Don’t wash your Chacos in the dishwasher. The high heat can damage the adhesive cementing the outsoles and cause delamination, where the sole peels off the footbed.

Also, don’t use bleach or use other corrosive chemical cleaners. These can damage the straps. There are more companies that offer environmentally friendly and mild detergents.

Once you’re done with the washing machine, be sure to air dry your Chacos.

Remember, high heat can damage the adhesive and cause webbing fading and stiffness, so don’t place your sandals in the dryer and keep them from direct sunlight while drying.

Your amazingly clean sandals should be ready to wear within an hour.

Bucket soaking sport sandals (non-leather)

Another method to make your Chacos smell better is to use the bucket soak method.

Mix baking soda with enough water to make a paste. Spread the paste out on the footbed of both Chaco sandals and let the paste work its magic for 10 to 20 minutes.

If you prefer using a trusted cleaner instead of baking soda, I recommend using the Nikwax Sandal Wash. It’s water-based and comes with a sponge applicator.

Once you’re done, stick the sandals in a bucket of water and let them sit for a few hours. Scrub off the remaining baking soda and rinse a few times.

You may notice a little white residue from the webbing straps as it dries. This is okay, you just may need to re-rinse the webbing straps a few times.

Baking soda acts as an odor eliminator but it doesn’t kill bacteria. You may want to try a mixture of one part white distilled vinegar diluted with one part water on the footbed to kill the bacteria.

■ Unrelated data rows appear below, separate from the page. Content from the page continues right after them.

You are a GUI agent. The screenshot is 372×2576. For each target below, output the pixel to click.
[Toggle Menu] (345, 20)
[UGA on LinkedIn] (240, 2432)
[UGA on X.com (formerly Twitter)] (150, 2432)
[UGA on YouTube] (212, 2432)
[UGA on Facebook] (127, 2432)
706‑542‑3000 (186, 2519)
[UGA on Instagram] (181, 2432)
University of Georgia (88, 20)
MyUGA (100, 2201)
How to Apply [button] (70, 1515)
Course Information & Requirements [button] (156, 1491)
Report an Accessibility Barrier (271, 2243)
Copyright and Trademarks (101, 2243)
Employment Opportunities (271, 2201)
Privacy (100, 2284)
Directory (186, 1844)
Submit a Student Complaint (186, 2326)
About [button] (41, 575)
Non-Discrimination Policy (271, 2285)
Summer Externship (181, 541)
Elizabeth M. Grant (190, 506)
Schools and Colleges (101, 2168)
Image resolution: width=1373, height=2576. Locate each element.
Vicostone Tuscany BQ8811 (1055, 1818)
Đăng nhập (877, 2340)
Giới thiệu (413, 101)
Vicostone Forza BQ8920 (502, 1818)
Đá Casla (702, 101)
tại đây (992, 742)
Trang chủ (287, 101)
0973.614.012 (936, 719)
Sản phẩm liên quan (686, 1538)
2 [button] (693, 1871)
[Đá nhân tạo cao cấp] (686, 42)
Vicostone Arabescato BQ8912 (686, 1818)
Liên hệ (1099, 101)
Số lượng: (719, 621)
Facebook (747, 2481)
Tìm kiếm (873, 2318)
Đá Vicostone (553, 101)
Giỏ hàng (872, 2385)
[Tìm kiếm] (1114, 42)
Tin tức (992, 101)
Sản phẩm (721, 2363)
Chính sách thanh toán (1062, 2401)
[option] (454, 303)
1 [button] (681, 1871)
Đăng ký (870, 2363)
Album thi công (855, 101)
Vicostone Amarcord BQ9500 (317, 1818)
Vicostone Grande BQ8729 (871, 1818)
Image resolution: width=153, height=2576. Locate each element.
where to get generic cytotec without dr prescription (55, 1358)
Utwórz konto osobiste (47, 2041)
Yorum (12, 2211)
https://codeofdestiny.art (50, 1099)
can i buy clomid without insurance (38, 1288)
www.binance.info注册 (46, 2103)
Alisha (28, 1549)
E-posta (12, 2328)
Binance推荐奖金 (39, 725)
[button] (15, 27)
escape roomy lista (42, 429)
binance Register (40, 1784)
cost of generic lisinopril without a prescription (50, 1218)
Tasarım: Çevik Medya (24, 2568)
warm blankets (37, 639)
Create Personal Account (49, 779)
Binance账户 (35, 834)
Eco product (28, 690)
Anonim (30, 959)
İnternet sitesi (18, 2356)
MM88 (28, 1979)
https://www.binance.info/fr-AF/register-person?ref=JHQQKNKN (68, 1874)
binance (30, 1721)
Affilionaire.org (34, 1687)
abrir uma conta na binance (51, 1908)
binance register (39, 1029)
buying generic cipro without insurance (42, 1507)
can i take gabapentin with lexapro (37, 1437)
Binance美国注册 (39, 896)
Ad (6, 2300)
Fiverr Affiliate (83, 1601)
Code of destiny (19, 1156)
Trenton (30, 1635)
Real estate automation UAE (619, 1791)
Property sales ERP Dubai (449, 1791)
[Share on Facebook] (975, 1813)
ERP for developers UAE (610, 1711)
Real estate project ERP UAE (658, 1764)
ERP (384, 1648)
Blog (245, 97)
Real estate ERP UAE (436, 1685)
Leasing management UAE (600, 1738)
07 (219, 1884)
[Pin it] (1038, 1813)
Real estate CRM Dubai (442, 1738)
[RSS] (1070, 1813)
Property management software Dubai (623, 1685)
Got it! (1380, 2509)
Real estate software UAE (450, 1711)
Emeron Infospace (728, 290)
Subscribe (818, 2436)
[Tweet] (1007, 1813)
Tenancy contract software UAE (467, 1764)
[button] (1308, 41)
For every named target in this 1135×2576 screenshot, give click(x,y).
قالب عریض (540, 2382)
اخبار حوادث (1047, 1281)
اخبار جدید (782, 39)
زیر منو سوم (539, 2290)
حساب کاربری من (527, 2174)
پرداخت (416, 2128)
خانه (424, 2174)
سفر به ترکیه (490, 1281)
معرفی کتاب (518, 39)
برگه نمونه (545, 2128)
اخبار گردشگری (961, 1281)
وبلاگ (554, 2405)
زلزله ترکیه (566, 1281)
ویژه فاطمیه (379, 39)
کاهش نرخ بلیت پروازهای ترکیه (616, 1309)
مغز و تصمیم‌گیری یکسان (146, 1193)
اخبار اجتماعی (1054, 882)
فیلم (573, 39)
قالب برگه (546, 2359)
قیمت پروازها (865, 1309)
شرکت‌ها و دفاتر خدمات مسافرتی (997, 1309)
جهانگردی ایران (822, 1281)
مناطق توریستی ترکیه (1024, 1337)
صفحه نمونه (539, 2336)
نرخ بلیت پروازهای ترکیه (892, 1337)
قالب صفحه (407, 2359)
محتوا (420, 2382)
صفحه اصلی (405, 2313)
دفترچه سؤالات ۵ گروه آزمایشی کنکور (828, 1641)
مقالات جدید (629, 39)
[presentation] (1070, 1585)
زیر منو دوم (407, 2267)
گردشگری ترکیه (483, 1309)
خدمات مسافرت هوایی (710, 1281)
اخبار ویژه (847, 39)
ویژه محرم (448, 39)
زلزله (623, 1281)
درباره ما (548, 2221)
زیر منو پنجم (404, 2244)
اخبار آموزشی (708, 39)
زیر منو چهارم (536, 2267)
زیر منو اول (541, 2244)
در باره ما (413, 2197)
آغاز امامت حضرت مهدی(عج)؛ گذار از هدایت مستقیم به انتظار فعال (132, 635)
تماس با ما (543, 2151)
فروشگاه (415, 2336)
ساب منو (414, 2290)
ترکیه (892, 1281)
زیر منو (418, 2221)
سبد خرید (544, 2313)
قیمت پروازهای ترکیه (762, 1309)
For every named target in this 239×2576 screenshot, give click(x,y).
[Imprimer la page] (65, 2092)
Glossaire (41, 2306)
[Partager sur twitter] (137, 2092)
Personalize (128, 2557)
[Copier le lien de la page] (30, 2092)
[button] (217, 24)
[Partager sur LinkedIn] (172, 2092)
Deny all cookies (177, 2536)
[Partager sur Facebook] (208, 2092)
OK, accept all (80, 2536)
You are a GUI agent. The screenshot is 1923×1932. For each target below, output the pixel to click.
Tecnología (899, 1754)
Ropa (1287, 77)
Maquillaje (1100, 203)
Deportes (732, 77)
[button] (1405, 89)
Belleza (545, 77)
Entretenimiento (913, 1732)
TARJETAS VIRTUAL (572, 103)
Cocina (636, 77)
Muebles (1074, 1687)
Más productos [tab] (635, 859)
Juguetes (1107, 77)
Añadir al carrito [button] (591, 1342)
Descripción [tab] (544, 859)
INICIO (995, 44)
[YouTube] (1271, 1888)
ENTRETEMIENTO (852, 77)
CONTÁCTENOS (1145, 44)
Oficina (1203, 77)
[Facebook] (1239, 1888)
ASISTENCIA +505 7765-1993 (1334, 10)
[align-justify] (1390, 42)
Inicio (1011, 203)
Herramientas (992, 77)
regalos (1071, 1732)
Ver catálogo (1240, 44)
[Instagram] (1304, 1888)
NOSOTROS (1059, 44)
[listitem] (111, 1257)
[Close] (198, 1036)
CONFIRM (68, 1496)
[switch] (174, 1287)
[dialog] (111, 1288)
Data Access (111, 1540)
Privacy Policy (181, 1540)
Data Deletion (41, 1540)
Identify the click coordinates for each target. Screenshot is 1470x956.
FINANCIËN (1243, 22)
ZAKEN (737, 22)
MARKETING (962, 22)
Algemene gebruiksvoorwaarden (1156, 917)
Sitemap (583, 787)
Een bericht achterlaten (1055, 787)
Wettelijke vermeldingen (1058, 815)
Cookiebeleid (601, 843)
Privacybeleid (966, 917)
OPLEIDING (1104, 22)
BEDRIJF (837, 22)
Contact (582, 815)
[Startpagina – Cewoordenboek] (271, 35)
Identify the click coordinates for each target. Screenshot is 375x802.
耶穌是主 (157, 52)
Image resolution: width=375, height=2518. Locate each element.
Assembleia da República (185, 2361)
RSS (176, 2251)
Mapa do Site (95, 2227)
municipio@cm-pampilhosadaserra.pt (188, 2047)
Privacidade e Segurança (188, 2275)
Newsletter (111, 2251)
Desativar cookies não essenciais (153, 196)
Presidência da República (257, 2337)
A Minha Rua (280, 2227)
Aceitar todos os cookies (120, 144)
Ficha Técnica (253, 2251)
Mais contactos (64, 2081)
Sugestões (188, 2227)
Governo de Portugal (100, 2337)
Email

Cleaning leather Chaco sandals

Leather Chaco sandals require more attention than non-leather Chacos. Leather is a material provided to us by nature, so you want to treat it with gentle solutions because it’s natural.

I suggest using a damp cloth with little-to-none solution initially to wipe off residue or excess water on the leather sandal. Gently blot the areas that require cleaning.

Dry the Chaco sandals in an open-air location, however, keep them OUT of sunlight or direct sources of heat. The heat will make the leather brittle and cause cracks.

If more thorough results are required, a specialized leather cleaner can be a great help. Leather conditioners are most favorable for prolonging the life of your leather Chaco sandals.

I suggest a high-quality leather conditioner called “Nikwax Leather Conditioner“.

Pretty straightforward, right? This conditioner will add water-repellent qualities to your sandals, and help soften areas that may have already been affected by age and cracking.

You may notice your sandals will darken during/after you apply the conditioner because it’s rich in moisturizers. Don’t oversaturate the leather because it will need to breathe and dry.

Wash your Chacos once every two weeks

Washing your Chacos once every two weeks is considered a good idea for the sake of the people around you, especially during the peak of the humid summer season.

It’s impossible to overwash Chacos, as long as the treatment solutions are mild. You’ll only increase the durability of the sandal by removing debris that can be abrasive on the straps.